[Saved entries]
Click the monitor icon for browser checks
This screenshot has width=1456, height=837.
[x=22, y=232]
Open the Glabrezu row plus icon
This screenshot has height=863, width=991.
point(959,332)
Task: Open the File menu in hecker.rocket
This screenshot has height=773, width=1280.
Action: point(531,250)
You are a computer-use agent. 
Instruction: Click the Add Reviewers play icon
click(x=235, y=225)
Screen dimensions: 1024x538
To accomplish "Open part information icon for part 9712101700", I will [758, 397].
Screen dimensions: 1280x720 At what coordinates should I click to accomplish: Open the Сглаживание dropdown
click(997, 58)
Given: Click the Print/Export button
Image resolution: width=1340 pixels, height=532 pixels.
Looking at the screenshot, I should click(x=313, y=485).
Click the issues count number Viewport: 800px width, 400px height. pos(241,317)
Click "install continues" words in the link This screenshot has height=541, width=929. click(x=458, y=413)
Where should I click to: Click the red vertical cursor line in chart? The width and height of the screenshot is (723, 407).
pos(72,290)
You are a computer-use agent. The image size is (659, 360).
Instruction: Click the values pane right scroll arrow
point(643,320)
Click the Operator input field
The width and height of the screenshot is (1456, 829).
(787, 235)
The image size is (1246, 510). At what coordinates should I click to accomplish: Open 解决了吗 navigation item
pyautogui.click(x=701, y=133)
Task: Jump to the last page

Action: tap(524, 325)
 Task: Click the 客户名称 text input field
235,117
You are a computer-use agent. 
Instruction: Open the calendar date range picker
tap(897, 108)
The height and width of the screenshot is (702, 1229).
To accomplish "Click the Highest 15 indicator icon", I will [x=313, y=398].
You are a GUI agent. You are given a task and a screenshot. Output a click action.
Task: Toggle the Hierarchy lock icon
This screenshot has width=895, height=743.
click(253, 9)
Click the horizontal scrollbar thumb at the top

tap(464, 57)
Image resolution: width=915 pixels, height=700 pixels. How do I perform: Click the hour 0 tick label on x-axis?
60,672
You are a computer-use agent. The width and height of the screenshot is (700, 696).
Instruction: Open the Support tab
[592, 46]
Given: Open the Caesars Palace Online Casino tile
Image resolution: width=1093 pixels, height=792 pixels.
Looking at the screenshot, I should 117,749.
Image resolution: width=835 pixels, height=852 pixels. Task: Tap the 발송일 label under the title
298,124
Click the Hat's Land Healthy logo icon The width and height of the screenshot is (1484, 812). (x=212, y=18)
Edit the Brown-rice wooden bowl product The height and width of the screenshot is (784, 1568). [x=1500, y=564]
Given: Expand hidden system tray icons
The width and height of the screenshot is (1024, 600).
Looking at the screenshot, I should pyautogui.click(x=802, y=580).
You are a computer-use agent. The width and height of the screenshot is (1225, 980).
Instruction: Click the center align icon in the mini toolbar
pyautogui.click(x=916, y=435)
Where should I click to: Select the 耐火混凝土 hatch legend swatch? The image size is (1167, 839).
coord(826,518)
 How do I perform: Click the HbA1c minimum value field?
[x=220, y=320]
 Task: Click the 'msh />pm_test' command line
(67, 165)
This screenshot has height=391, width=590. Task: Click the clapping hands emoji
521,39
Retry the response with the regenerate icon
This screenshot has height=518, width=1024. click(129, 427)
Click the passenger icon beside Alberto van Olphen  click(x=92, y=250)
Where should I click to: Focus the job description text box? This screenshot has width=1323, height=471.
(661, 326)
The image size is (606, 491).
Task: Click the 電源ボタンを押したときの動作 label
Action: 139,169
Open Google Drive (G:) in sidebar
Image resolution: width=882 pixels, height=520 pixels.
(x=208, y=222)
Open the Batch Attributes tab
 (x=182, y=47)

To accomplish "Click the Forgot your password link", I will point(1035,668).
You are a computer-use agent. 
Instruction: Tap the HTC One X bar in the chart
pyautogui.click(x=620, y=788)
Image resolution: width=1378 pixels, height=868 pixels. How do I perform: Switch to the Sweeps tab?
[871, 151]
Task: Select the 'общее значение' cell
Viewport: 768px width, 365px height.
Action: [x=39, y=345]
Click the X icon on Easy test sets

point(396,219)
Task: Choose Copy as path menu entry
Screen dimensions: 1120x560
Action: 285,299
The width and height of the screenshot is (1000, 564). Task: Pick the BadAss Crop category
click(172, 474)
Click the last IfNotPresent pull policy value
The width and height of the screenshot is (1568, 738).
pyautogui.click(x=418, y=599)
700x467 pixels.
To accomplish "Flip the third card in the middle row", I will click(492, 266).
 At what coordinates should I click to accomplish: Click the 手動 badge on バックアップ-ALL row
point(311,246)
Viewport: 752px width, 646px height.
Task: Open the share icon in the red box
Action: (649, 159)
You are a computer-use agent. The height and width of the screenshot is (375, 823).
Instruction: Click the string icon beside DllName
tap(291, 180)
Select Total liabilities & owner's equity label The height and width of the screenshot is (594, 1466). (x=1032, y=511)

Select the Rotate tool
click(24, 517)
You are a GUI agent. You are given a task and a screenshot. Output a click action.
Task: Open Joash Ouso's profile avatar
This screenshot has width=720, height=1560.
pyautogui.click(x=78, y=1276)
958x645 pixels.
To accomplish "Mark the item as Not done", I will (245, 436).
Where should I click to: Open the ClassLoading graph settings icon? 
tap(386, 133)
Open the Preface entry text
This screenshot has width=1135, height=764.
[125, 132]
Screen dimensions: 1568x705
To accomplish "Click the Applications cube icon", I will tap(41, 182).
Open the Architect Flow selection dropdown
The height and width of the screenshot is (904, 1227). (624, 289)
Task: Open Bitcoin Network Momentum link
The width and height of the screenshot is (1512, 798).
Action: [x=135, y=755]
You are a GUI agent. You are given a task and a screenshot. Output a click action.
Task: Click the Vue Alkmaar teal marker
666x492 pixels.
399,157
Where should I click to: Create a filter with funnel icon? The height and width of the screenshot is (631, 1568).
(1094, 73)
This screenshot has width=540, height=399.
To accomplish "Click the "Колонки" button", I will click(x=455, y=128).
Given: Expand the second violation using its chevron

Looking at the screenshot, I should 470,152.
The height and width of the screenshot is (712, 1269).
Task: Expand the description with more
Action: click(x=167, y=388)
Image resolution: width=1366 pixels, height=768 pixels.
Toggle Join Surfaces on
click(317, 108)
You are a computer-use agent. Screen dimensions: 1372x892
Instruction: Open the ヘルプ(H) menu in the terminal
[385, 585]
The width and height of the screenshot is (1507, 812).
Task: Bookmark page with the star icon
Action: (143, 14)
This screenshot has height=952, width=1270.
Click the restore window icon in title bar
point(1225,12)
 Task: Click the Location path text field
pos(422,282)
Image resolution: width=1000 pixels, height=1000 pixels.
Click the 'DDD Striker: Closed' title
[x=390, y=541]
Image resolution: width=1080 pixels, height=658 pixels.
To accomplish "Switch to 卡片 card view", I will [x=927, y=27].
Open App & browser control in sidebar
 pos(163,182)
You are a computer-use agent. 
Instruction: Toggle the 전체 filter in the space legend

▶ _WORK ITEM_
Quote the data above in full, changing nothing.

▶ _RESULT FOR THIS TASK_
Click the monitor icon for browser checks
This screenshot has width=1456, height=837.
[x=22, y=232]
Open the Glabrezu row plus icon
This screenshot has height=863, width=991.
point(959,332)
Task: Open the File menu in hecker.rocket
This screenshot has height=773, width=1280.
Action: point(531,250)
You are a computer-use agent. 
Instruction: Click the Add Reviewers play icon
click(x=235, y=225)
Screen dimensions: 1024x538
To accomplish "Open part information icon for part 9712101700", I will [758, 397].
Screen dimensions: 1280x720 At what coordinates should I click to accomplish: Open the Сглаживание dropdown
click(997, 58)
Given: Click the Print/Export button
Image resolution: width=1340 pixels, height=532 pixels.
Looking at the screenshot, I should click(x=313, y=485).
Click the issues count number Viewport: 800px width, 400px height. pos(241,317)
Click "install continues" words in the link This screenshot has height=541, width=929. click(x=458, y=413)
Where should I click to: Click the red vertical cursor line in chart? The width and height of the screenshot is (723, 407).
pos(72,290)
You are a computer-use agent. The image size is (659, 360).
Instruction: Click the values pane right scroll arrow
point(643,320)
Click the Operator input field
The width and height of the screenshot is (1456, 829).
(787, 235)
The image size is (1246, 510). At what coordinates should I click to accomplish: Open 解决了吗 navigation item
pyautogui.click(x=701, y=133)
Task: Jump to the last page

Action: tap(524, 325)
 Task: Click the 客户名称 text input field
235,117
You are a computer-use agent. 
Instruction: Open the calendar date range picker
tap(897, 108)
The height and width of the screenshot is (702, 1229).
To accomplish "Click the Highest 15 indicator icon", I will [x=313, y=398].
You are a GUI agent. You are given a task and a screenshot. Output a click action.
Task: Toggle the Hierarchy lock icon
This screenshot has width=895, height=743.
click(253, 9)
Click the horizontal scrollbar thumb at the top

tap(464, 57)
Image resolution: width=915 pixels, height=700 pixels. How do I perform: Click the hour 0 tick label on x-axis?
60,672
You are a computer-use agent. The width and height of the screenshot is (700, 696).
Instruction: Open the Support tab
[592, 46]
Given: Open the Caesars Palace Online Casino tile
Image resolution: width=1093 pixels, height=792 pixels.
Looking at the screenshot, I should 117,749.
Image resolution: width=835 pixels, height=852 pixels. Task: Tap the 발송일 label under the title
298,124
Click the Hat's Land Healthy logo icon The width and height of the screenshot is (1484, 812). (x=212, y=18)
Edit the Brown-rice wooden bowl product The height and width of the screenshot is (784, 1568). [x=1500, y=564]
Given: Expand hidden system tray icons
The width and height of the screenshot is (1024, 600).
Looking at the screenshot, I should pyautogui.click(x=802, y=580).
You are a computer-use agent. The width and height of the screenshot is (1225, 980).
Instruction: Click the center align icon in the mini toolbar
pyautogui.click(x=916, y=435)
Where should I click to: Select the 耐火混凝土 hatch legend swatch? The image size is (1167, 839).
coord(826,518)
 How do I perform: Click the HbA1c minimum value field?
[x=220, y=320]
 Task: Click the 'msh />pm_test' command line
(67, 165)
This screenshot has height=391, width=590. Task: Click the clapping hands emoji
521,39
Retry the response with the regenerate icon
This screenshot has height=518, width=1024. click(129, 427)
Click the passenger icon beside Alberto van Olphen  click(x=92, y=250)
Where should I click to: Focus the job description text box? This screenshot has width=1323, height=471.
(661, 326)
The image size is (606, 491).
Task: Click the 電源ボタンを押したときの動作 label
Action: 139,169
Open Google Drive (G:) in sidebar
Image resolution: width=882 pixels, height=520 pixels.
(x=208, y=222)
Open the Batch Attributes tab
 (x=182, y=47)

To accomplish "Click the Forgot your password link", I will point(1035,668).
You are a computer-use agent. 
Instruction: Tap the HTC One X bar in the chart
pyautogui.click(x=620, y=788)
Image resolution: width=1378 pixels, height=868 pixels. How do I perform: Switch to the Sweeps tab?
[871, 151]
Task: Select the 'общее значение' cell
Viewport: 768px width, 365px height.
Action: [x=39, y=345]
Click the X icon on Easy test sets

point(396,219)
Task: Choose Copy as path menu entry
Screen dimensions: 1120x560
Action: 285,299
The width and height of the screenshot is (1000, 564). Task: Pick the BadAss Crop category
click(172, 474)
Click the last IfNotPresent pull policy value
The width and height of the screenshot is (1568, 738).
pyautogui.click(x=418, y=599)
700x467 pixels.
To accomplish "Flip the third card in the middle row", I will click(492, 266).
 At what coordinates should I click to accomplish: Click the 手動 badge on バックアップ-ALL row
point(311,246)
Viewport: 752px width, 646px height.
Task: Open the share icon in the red box
Action: (649, 159)
You are a computer-use agent. The height and width of the screenshot is (375, 823).
Instruction: Click the string icon beside DllName
tap(291, 180)
Select Total liabilities & owner's equity label The height and width of the screenshot is (594, 1466). (x=1032, y=511)

Select the Rotate tool
click(24, 517)
You are a GUI agent. You are given a task and a screenshot. Output a click action.
Task: Open Joash Ouso's profile avatar
This screenshot has width=720, height=1560.
pyautogui.click(x=78, y=1276)
958x645 pixels.
To accomplish "Mark the item as Not done", I will (245, 436).
Where should I click to: Open the ClassLoading graph settings icon? 
tap(386, 133)
Open the Preface entry text
This screenshot has width=1135, height=764.
[125, 132]
Screen dimensions: 1568x705
To accomplish "Click the Applications cube icon", I will tap(41, 182).
Open the Architect Flow selection dropdown
The height and width of the screenshot is (904, 1227). (624, 289)
Task: Open Bitcoin Network Momentum link
The width and height of the screenshot is (1512, 798).
Action: [x=135, y=755]
You are a GUI agent. You are given a task and a screenshot. Output a click action.
Task: Click the Vue Alkmaar teal marker
666x492 pixels.
399,157
Where should I click to: Create a filter with funnel icon? The height and width of the screenshot is (631, 1568).
(1094, 73)
This screenshot has width=540, height=399.
To accomplish "Click the "Колонки" button", I will click(x=455, y=128).
Given: Expand the second violation using its chevron

Looking at the screenshot, I should 470,152.
The height and width of the screenshot is (712, 1269).
Task: Expand the description with more
Action: click(x=167, y=388)
Image resolution: width=1366 pixels, height=768 pixels.
Toggle Join Surfaces on
click(317, 108)
You are a computer-use agent. Screen dimensions: 1372x892
Instruction: Open the ヘルプ(H) menu in the terminal
[385, 585]
The width and height of the screenshot is (1507, 812).
Task: Bookmark page with the star icon
Action: (143, 14)
This screenshot has height=952, width=1270.
Click the restore window icon in title bar
point(1225,12)
 Task: Click the Location path text field
pos(422,282)
Image resolution: width=1000 pixels, height=1000 pixels.
Click the 'DDD Striker: Closed' title
[x=390, y=541]
Image resolution: width=1080 pixels, height=658 pixels.
To accomplish "Switch to 卡片 card view", I will [x=927, y=27].
Open App & browser control in sidebar
 pos(163,182)
You are a computer-use agent. 
Instruction: Toggle the 전체 filter in the space legend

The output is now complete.